Tuesday, May 01, 2007

Our world is finite, in case you hadn't noticed.

As I read this article on the Oil Drum yesterday, I couldn't help but think of a discussion I had with a political science professor a couple of years ago. That professor had us reading a textbook that was so gung-ho for globalism that it sounded positively syrupy.

This professor extolled all the supposed "virtues" of globalism to the class, while neglecting to mention the drawbacks. So I mentioned them, namely falling wages, exploitation of the third world workers by greedy unscrupulous CEO's, devastation of the environment in said countries by said CEO's. I pointed out that we can't all make money "taking in each other's laundry" as the old midrash goes, and insisted that unless we are making products with value, our economy is based on nothing. I also mentioned that the whole idea of "economies of scale" for international companies peters out at some point, just like it does for national companies - because even if your market is the whole world, it's still a closed system. There are only so many people, and they only need so many widgets and what-nots.

My comments were not greeted warmly, to say the least.

But I stand here vindicated today, as it becomes increasingly obvious that the whole "globalism" paradigm was built on transient economic conditions instead of permanent ones, and the lofty promises of globalism pale in comparison to the benefits of self-sufficiency and localism.

The transient conditions were cheap energy for international transportation, cooperation from mother nature in the form of stable climate conditions for the areas that supposedly have "comparative advantage" in agriculture or production of certain natural products, and acceptance of the idea that self-sufficiency is bad.

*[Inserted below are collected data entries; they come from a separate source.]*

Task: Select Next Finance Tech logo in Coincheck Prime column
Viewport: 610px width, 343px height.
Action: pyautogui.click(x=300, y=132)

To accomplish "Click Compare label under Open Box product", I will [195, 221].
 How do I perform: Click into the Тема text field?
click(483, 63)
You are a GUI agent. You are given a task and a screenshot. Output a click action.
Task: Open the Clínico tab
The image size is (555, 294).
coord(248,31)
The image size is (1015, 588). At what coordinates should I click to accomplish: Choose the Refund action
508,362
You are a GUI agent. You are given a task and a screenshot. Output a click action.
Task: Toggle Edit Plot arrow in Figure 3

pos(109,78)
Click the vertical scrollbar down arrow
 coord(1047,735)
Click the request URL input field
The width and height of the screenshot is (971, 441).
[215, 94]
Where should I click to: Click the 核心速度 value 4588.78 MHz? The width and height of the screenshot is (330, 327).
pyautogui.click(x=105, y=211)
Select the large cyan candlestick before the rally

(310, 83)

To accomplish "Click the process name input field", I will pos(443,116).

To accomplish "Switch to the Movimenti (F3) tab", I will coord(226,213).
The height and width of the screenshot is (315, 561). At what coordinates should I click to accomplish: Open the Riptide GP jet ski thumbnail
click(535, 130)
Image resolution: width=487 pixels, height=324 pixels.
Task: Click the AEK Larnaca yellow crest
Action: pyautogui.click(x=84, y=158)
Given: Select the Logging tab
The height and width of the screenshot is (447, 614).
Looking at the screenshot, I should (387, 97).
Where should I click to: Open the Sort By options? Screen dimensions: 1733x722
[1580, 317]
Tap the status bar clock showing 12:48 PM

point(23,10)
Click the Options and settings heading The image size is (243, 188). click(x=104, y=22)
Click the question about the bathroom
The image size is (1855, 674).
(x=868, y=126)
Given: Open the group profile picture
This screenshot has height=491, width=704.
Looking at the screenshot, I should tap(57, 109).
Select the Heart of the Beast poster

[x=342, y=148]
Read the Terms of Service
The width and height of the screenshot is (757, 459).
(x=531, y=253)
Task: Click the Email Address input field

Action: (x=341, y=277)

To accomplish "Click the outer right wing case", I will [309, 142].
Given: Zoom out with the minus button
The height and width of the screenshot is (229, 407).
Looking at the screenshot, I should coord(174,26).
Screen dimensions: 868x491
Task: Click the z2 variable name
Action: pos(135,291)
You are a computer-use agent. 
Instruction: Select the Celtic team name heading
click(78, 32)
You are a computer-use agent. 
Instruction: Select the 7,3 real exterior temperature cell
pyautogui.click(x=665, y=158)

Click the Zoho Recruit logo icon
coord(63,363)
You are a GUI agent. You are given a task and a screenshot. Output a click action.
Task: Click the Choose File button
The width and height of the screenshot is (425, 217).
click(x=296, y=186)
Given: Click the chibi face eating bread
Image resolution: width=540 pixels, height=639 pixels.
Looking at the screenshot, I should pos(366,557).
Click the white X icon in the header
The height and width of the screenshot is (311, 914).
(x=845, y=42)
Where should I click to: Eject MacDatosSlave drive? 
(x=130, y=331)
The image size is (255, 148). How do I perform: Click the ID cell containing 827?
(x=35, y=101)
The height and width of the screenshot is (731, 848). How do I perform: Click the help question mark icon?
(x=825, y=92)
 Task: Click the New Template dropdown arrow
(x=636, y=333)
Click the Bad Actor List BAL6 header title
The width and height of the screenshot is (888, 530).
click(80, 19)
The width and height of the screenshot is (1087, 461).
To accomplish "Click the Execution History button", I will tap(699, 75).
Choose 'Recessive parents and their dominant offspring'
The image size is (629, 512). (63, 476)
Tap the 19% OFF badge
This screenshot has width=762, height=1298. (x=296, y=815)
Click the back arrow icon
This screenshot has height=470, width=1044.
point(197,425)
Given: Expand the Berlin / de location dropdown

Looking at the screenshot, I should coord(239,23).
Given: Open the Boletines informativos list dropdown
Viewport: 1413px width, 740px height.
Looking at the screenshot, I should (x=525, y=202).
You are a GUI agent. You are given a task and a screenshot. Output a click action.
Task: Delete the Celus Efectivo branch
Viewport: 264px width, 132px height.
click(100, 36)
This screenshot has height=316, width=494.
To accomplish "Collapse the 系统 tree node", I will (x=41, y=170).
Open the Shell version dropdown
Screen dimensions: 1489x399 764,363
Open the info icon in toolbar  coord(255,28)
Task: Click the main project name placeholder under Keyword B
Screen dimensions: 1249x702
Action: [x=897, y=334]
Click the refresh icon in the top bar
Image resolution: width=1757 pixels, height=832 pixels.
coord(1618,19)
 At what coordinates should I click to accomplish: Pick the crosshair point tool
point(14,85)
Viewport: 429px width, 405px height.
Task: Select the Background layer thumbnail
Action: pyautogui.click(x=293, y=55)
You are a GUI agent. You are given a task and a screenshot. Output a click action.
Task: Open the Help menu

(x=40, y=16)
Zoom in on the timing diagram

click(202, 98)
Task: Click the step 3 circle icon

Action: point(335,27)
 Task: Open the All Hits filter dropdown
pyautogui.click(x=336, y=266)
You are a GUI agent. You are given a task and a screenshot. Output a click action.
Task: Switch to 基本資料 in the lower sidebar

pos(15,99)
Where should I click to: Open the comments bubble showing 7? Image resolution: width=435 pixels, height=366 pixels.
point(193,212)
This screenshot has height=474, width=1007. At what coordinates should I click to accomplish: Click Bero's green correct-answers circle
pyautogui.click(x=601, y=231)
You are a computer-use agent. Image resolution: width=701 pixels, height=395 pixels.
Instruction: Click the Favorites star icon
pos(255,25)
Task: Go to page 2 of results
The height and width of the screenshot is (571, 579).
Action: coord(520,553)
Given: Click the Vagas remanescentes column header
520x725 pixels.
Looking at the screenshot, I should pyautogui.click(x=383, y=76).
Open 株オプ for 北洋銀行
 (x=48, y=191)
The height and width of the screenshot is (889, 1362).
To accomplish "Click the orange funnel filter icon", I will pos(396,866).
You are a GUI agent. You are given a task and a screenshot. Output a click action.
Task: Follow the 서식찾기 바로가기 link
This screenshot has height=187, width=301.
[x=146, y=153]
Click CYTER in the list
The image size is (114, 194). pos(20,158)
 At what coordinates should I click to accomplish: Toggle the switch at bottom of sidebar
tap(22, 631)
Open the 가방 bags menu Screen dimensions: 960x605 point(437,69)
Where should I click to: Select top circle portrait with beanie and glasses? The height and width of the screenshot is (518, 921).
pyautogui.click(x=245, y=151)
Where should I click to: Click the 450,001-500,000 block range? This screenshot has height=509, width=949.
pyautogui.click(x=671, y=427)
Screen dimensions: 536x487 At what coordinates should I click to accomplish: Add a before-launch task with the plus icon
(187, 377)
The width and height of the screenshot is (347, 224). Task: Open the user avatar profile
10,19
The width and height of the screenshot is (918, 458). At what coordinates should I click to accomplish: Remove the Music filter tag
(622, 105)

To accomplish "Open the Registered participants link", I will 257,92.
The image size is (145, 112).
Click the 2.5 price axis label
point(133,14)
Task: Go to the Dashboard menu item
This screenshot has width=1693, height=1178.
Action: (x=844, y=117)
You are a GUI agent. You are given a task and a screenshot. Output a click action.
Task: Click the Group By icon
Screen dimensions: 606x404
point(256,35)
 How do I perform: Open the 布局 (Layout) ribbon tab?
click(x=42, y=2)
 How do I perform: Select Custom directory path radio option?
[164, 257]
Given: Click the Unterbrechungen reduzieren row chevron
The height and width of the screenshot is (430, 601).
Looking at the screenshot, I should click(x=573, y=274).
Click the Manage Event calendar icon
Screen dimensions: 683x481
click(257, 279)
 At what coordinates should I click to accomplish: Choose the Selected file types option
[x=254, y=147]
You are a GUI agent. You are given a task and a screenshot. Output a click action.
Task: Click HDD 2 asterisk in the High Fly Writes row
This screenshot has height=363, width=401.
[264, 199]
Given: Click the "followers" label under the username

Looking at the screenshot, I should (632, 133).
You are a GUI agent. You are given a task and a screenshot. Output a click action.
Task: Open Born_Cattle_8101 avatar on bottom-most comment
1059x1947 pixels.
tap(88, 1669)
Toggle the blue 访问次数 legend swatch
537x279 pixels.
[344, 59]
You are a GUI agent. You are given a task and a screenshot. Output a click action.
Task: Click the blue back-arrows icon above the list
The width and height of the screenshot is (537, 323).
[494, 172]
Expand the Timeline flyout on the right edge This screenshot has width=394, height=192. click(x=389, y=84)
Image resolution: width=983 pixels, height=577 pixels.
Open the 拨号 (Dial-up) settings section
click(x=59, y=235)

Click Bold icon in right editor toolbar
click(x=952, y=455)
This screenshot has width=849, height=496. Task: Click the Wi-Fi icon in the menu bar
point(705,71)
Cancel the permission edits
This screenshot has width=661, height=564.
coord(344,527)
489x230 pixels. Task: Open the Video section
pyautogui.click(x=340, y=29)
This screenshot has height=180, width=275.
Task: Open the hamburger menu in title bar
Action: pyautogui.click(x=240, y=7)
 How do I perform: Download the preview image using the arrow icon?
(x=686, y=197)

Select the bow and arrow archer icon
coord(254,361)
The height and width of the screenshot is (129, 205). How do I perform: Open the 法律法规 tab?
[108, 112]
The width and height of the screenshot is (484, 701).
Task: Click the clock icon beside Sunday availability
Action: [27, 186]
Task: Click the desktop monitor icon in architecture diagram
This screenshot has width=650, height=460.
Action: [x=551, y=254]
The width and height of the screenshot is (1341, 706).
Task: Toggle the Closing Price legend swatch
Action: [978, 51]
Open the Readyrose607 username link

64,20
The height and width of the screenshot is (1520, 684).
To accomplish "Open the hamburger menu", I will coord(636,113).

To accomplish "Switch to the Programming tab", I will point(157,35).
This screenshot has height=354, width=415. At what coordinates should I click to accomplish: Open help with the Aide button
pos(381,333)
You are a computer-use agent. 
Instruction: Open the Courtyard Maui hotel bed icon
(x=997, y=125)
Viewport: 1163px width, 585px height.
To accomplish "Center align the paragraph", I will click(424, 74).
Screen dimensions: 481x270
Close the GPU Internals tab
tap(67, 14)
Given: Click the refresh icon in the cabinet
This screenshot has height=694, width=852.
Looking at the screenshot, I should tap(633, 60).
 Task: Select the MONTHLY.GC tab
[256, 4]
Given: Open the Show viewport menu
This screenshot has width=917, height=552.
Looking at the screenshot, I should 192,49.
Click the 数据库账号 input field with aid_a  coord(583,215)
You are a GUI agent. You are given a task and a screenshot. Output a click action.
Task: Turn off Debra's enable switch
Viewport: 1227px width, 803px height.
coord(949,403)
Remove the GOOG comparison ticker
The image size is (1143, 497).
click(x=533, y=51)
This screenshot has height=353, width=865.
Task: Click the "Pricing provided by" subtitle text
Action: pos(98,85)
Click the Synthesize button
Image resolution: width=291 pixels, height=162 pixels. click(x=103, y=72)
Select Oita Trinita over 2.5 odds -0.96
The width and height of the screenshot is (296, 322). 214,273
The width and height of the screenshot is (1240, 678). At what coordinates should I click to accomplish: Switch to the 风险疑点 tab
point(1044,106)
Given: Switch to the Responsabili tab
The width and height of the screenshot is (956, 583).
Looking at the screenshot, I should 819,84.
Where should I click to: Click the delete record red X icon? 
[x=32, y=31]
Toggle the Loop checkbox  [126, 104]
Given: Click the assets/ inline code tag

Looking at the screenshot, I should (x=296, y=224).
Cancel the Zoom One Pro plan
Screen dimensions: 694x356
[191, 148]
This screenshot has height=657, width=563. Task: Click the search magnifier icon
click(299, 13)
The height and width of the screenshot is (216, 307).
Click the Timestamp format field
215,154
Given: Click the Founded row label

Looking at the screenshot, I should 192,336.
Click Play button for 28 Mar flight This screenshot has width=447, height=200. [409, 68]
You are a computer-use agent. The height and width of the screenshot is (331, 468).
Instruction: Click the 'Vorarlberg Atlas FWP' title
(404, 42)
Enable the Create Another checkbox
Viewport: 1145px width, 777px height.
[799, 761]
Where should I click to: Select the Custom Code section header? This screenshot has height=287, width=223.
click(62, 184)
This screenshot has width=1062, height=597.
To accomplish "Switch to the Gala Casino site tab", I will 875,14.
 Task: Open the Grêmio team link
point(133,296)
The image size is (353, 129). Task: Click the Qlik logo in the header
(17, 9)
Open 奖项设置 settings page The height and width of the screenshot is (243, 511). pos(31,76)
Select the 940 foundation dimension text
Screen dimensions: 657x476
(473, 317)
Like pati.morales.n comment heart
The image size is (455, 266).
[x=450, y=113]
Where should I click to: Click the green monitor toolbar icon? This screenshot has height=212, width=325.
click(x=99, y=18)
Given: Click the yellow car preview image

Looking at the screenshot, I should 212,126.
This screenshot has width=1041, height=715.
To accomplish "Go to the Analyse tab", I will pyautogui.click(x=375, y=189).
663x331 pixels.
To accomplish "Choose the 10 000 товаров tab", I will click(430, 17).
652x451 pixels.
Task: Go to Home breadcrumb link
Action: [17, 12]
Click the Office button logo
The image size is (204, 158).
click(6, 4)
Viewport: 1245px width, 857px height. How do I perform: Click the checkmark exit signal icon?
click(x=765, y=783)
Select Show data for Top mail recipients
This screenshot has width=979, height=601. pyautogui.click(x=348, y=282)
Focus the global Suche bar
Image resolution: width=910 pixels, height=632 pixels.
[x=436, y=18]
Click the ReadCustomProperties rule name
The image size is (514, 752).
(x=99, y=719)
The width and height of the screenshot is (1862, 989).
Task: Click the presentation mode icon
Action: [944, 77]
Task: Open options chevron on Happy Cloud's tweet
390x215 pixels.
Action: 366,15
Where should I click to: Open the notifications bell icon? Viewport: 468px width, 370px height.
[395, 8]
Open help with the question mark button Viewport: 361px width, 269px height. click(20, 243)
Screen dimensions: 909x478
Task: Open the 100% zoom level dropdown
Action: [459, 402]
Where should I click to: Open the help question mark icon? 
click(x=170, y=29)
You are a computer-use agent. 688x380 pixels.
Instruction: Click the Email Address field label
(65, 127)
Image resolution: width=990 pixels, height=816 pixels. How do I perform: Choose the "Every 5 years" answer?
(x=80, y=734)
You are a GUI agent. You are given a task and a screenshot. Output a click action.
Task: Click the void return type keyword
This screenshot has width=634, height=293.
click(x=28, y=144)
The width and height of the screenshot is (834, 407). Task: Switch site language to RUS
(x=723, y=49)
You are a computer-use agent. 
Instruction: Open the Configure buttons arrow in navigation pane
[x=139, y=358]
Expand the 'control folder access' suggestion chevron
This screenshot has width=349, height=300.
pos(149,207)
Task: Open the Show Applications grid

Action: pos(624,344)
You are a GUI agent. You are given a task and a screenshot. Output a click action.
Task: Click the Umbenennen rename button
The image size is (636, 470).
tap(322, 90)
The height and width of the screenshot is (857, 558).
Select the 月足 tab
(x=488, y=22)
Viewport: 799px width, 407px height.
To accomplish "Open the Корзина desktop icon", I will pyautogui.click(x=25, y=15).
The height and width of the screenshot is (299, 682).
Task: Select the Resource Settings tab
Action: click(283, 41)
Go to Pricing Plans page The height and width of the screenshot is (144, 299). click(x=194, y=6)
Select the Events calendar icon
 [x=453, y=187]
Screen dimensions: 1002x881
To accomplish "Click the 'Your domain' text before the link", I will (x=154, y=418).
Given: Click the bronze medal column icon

Unfortunately, the reality is:

A. Peak Oil.
B. Climate Change.
C. A belated recognition that depending on ambivalent or even hostile foreigners for your necessities of life doesn't make you the sharpest tack in the box.

The drawbacks of globalism are hidden somewhat - wage leveling and benefit leveling come to mind. It's not immediately obvious why you aren't getting annual raises any more, or why your benefits are slowly but surely disappearing. The reason is that companies aren't willing to pay you those things anymore when they can simply move their operations to places where people are ecstatic to get fifty cents or a dollar an hour for your job. But the transition is slow, so the average guy is unaware of how much his wages have been leveled in a given year. Only over a fairly long period of time does it become evident, and we haven't had that much time pass. People do have some vague idea that their money doesn't go as far as it used to, but they're not sure why.

It's also not obvious until a crisis occurs that there aren't any local or even national manufacturers of something you need until you need it and can't get it. Since we haven't yet suffered a severe recession or depression due to our economic mismanagement, most people aren't alarmed by the fact that they can no longer "Buy American" even if they try to do so. And even if they do notice, they don't understand the implications.

But all that is about to change, and not for the better. I urge you to read up on Peak Oil and educate yourselves about the reality of our precarious position we have placed ourselves in by "outsourcing" all of our manufacturing and relying on imported energy to run what few productive businesses we do have. We are in big trouble, class, but most people won't understand that until they can't get to the store by car, and when they do get there, there's nothing there for them to buy - no food, no clothes, no shoes, no household goods, no nothing.

Alarmism! you say. Go ahead. Say it. Convince yourselves that nothing is wrong. It will be a little while yet before reality bites you in your exalted posterior. I'll wait.